Henceforth, I shall focus on the flowers, not the leaks in my bucket.
Pamela Branson says
See the flowers around you.
I relate to this as I am very generous, and while others grow rich by collecting and hoarding, I continue to help those around me as much as I can. My more always told me I was generous to a fault, maybe so, as I have been taken advantage of by many people but sometimes I have been loved and appreciated.

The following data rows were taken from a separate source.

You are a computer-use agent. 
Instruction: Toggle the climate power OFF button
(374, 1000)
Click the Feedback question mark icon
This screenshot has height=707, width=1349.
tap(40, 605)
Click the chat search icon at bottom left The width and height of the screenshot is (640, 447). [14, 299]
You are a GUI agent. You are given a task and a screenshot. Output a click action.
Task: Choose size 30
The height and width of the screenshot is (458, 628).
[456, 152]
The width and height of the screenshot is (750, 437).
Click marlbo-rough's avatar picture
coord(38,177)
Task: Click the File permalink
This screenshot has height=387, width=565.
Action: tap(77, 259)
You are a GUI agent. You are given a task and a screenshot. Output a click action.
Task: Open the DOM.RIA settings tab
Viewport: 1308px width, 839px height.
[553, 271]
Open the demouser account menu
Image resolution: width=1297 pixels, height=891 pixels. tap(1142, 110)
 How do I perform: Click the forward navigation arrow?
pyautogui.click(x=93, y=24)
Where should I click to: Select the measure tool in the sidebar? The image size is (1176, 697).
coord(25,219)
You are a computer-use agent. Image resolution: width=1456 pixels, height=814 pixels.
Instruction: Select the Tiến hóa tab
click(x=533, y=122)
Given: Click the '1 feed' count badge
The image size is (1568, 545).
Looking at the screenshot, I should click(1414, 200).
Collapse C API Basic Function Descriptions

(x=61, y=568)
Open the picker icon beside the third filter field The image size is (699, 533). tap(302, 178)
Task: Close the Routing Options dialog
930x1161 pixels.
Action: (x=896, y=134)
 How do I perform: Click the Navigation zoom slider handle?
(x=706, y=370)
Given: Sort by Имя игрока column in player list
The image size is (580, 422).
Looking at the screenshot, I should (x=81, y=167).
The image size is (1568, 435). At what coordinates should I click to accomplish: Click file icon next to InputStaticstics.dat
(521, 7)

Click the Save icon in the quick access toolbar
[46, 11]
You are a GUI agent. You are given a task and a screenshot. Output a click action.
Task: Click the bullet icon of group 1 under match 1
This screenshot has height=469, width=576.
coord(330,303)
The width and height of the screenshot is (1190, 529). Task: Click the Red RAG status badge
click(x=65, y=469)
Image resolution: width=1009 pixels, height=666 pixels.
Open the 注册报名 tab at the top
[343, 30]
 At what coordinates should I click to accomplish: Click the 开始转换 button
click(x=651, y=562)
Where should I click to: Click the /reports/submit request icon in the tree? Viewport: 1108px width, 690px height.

It’s hard to know in advance who will and who won’t appreciate my gifts, as I give expecting nothing in return. I know, I see, but I do it anyway. I have many cracks.
marit says
Lovely reading, thank you! 🙂
Shirly says
I can only hope that my cracks are making a difference in someone else’s life.
Kathy Kovell says
These stories have helped me
so much I have bought copies
of your book for Christmas
Presents, Bless you saving
money to come to seminar
Thank you
Jacqueline says
I know i over think and its been the biggest problem i have had all my life, i take things so personally, leading me to be so over – sensitive,, i am the one who plays the games all time, its pointless and exhausting, when i worked in one job i used to wipe my feet on the door mat as i left the building,(no i am not Elvis) to signify to myself your job is over for the day etc, and if a thought came into my mind about work, i would ask myself am i at work and if the answer was “no”, i would say to myself, then why are you having this conversation in your head, it took several attempts to train myself with this saying, No I am not at work, it really helped me, but i would very much appreciate advice on letting go because i find that so hard.
love Jacqueline
Indira Mukhopadhyay says
Excellent post. A real eye-opener. Posted a piece in my blog, hope you don’t mind. I wanted to share it with everyone. Shared on Facebook, Twitter and pinned it.
Cees says
Although all great ways to look at things, I really liked the first metaphor. It’s all about perspective, for me the first one caught that really well!
Marilyn says
The most helpful one to me was #7
Marilyn
Kenny Aronson says
Hi Angel! Thank you for sharing these amazing motivational stories and ideas! I think every single person on the planet is capable of far more than they could ever imagine, but like your story with the elephant, they are held back by their limiting beliefs!!